What is required
I need the lines below from the one with "You are a computer-use agent." down to the one with "Instruction: Click code" reproduced exactly, both ends included, and nothing else.

Information provided
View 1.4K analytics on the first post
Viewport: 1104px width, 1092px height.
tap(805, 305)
* * *
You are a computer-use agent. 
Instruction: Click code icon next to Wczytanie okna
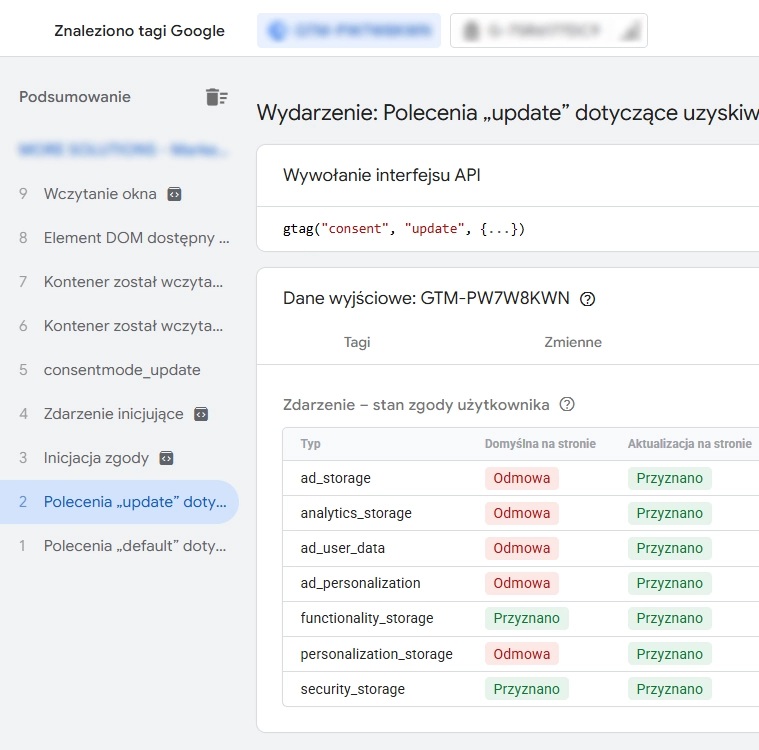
* * *
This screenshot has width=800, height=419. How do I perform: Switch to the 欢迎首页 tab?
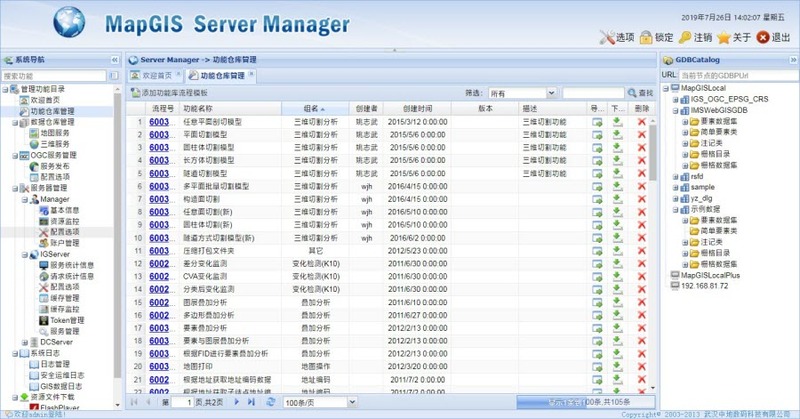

Problem solution
You are a computer-use agent. 
Instruction: Click code icon next to Wczytanie okna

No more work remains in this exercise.